Regex to match text from multiple links - regex

How to extract links which contain a certain word?
For e.g.:
https://www.test.com/text/1###https://www.test.com/text/word/2###https://www.test.com/text/text/word/3###https://www.test.com/3/text###https://www.test.com/word/3/text/text
How to search "word" from below regex?
((https:).*?(###))
The result should be like this
https://www.test.com/text/word/2
https://www.test.com/text/text/word/3
https://www.test.com/word/3/text/text

Let's try to build such regex. First we need to find the beginning of url:
/(https?:\/\//
We add ? after https for http urls.
Then we need to find any text except ###, so we need to add:
(?:(?!###).)*
which means - any amount of characters not starting a ### sequence.
Also we need to add word itself and previous sub-expression again, since word can be surrounded by any text:
word(?:(?!###).)*
But the thing is that last sub-expression will skip last character before ###, so we need to add one more thing to handle it:
.(?=###|$)
which means - any character followed by ### or end of string. The final expression will look like:
/(https:\/\/(?:(?!###).)*word(?:(?!###).)*.(?=###|$))/g
But i believe, it's better to just split text by ### and then check for needed word by String.prototype.includes.

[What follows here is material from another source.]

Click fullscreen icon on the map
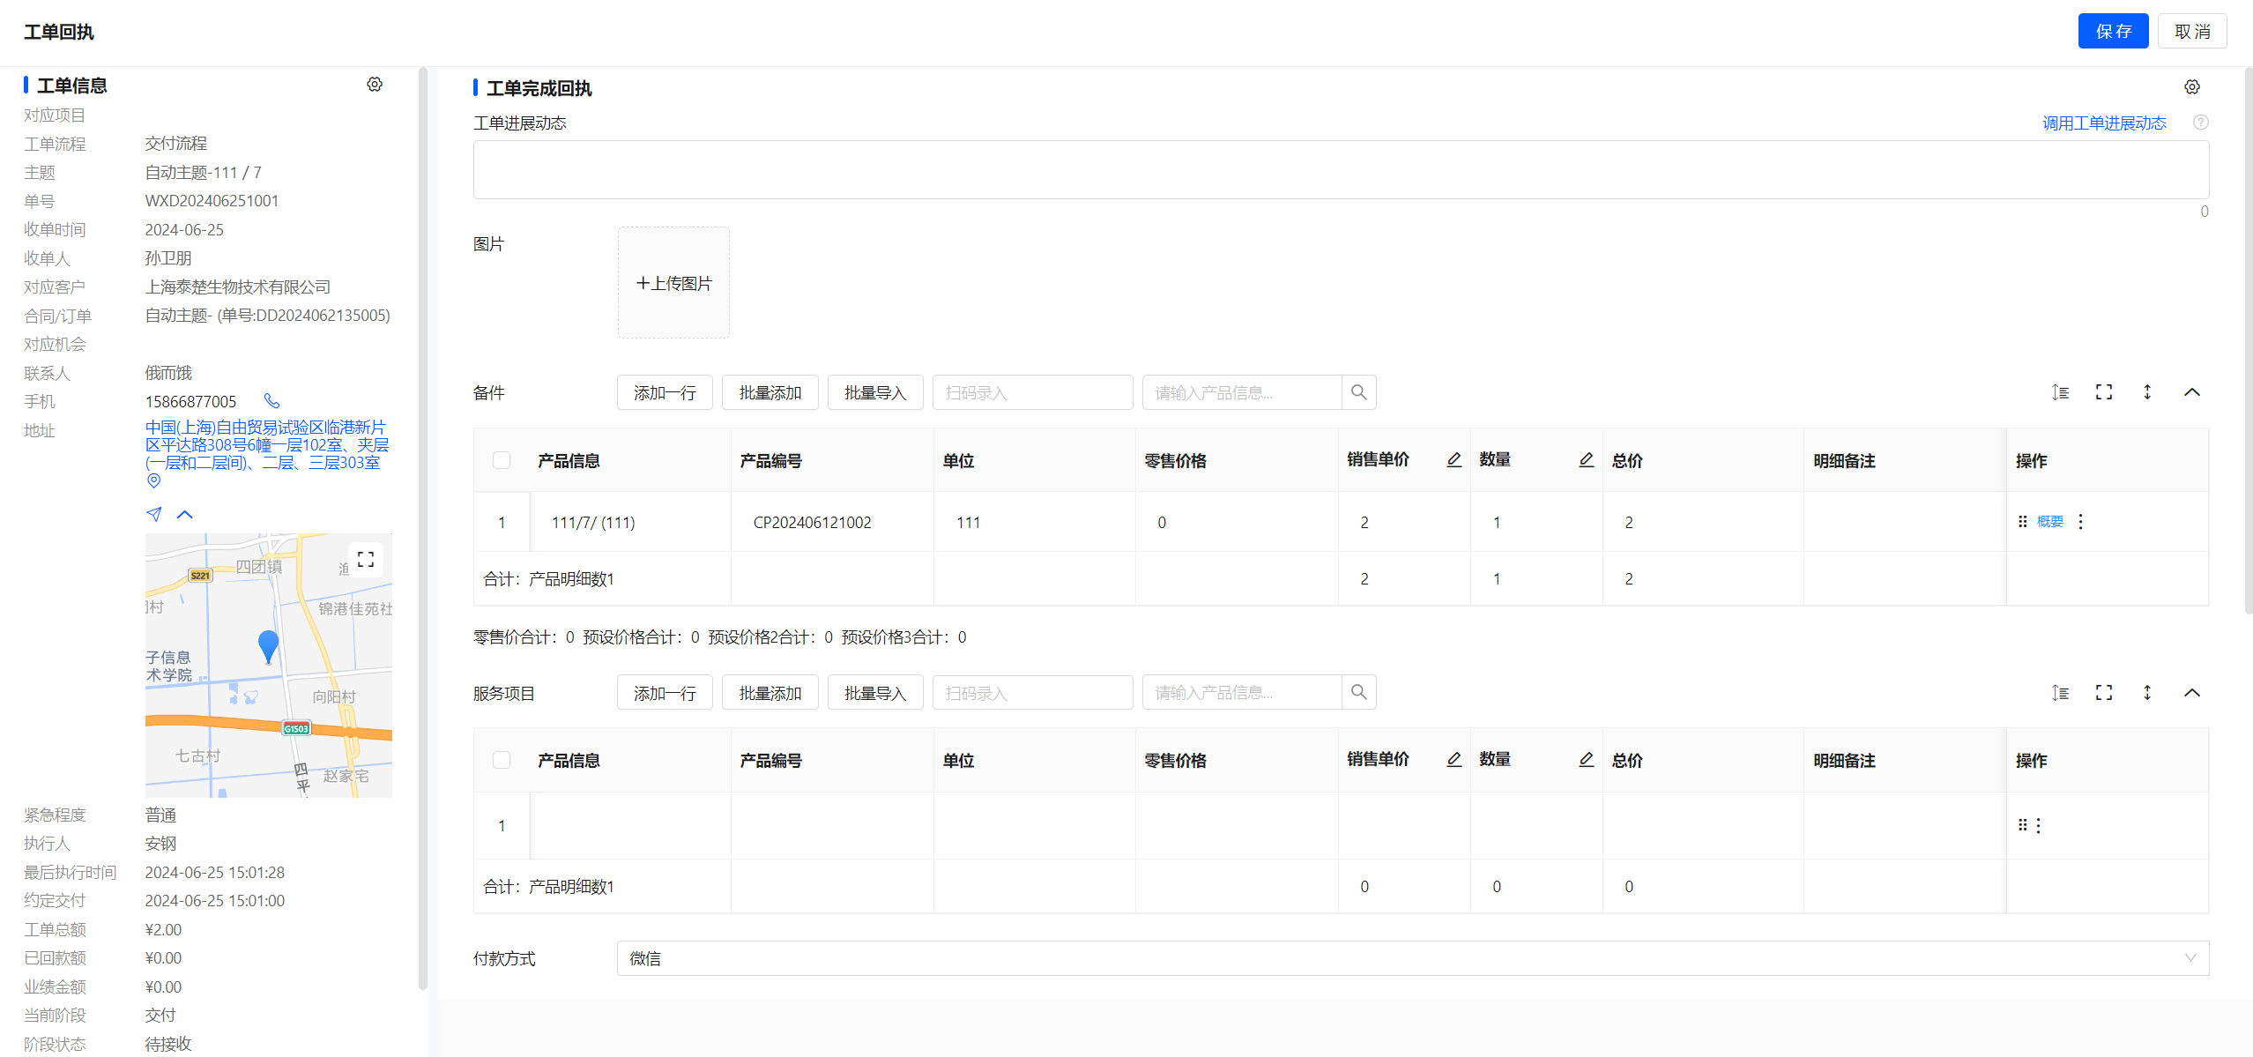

If the word has to be a part of the pathname, you might use filter in combination with URL and check if the parts of the pathname contain word.
let str = 'https://www.test.com/text/1###https://www.test.com/text/word/2###https://www.test.com/text/text/word/3###https://www.test.com/3/text###https://www.test.com/word/3/text/text';
let filteredUrls = str.split("###")
.filter(s =>
new URL(s).pathname
.split('/')
.includes('word')
);
console.log(filteredUrls);
If you want to use regex only and possessive quantifiers are supported (The javascript tag has been removed) you might use:
https?://[^#w]*(?:#(?!##)|w(?!ord)|[^#w]*)++word.*?(?=###|$)
Regex demo

Previous answer
You for sure looking for this regular expression:
https://www.test.com/(text/)*word/\d+(/text)*
Here is how you can use it in JavaScript context (very slash / is escaped by backslash \/):
var str = 'https://www.test.com/text/1###https://www.test.com/text/word/2###https://www.test.com/text/text/word/3###https://www.test.com/3/text###https://www.test.com/word/3/text/text';
var urls = str.match(/https:\/\/www.test.com\/(text\/)*word\/\d+(\/text)*/g);
console.log(urls);
In the array you get exactly the elements you wanted.
Update the answer after update question and adding comment by the author
If you need take the words from your example string, then you have to use a little more complex regular exception:
var str = 'https://www.test.com/text/1###https://www.test.com/text/word/2###https://www.test.com/text/text/word/3###https://www.test.com/3/text###https://www.test.com/word/3/text/text';
var urls = str.match(/(?<=\/)\w+(?=\/\d+\/\w)|(?<=(\w\/\w+\/))\w+(?=\/\d)/g);
console.log(urls);
Explanation
Here is regular expression /(?<=(\w\/\w+\/))\w+(?=\/\d)|(?<=\/)\w+(?=\/\d+\/\w)/g, limited by /.../ and with the g flag forcing pattern searches for occurrence.
The regular expression has two alternatives ...|...
The first one (?<=\/)\w+(?=\/\d+\/\w) captures cases when the searched word is directly behind the slash (?<=\/) and before more words behind the number (?=\/\d+\/\w).
https://www.test.com/word/3/text/text
The second alternative (?<=(\w\/\w+\/))\w+(?=\/\d) captures cases where the word is preceded by other words following the domain (?<=(\w\/\w+\/)) (in fact two slashes separated by alphanumeric characters) and the searched word is immediately before the slash followed by the number (?=\/\d).
https://www.test.com/text/word/2
https://www.test.com/text/text/word/3
All slashes must be escaped: \/.
The construction (?<=...) means lookbehind in regular expressions and (?=...) means lookahead in regular expressions.
Note 1. The above example currently only works well in a Chrome browser, as that:
(...) now lookbehind is part of the ECMAScript 2018 specification. As of this writing (late 2018), Google's Chrome browser is the only popular JavaScript implementation that supports lookbehind. So if cross-browser compatibility matters, you can't use lookbehind in JavaScript.
Note 2. Lookbehnd, even if it is interpreted correctly, in most regular expression engines must contain a fixed length regular expression, which I do not keep in the example above, because this one is still valid and works for regular expression engines used in Google Chrome's JavaScript engine, JGsoft engine and .NET framework RegEx classes.
Note 3. The lookbehind syntax or its poorer \K replacement are widely supported by many regular expression engines used in a large group of programming languages.
More explanation about regular expressions which I used you can find for example here.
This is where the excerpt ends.